Report every line of the listing below in which the string "option" occurs.

++++

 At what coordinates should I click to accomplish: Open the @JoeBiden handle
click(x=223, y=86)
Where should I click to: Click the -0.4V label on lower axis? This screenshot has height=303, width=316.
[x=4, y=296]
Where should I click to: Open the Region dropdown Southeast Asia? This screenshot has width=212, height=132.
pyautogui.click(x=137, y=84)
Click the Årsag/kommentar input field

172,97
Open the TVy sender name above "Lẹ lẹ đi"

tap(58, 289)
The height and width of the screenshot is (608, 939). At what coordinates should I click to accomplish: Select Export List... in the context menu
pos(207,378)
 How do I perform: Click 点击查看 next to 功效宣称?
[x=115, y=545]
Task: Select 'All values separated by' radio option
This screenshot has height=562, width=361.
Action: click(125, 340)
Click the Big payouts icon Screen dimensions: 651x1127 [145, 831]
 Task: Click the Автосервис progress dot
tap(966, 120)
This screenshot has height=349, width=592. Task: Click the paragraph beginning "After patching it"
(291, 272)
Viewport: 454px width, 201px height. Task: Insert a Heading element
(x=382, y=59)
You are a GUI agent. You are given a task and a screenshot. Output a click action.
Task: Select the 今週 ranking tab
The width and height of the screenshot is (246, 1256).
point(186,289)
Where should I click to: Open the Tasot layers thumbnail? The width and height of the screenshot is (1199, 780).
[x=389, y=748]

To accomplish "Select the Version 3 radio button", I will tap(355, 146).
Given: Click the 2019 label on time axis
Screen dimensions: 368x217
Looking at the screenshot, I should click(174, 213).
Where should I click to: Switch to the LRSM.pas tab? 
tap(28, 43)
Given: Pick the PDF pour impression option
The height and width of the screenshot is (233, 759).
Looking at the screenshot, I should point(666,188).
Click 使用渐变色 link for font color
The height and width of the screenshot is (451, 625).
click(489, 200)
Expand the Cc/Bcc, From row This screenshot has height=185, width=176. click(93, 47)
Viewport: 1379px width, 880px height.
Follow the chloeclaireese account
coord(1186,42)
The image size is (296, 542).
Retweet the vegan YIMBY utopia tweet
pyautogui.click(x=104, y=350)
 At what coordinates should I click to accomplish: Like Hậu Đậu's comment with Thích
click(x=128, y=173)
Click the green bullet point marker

++++

◆ **Answer box**:
Task: Select 'All values separated by' radio option
Given: Pick the PDF pour impression option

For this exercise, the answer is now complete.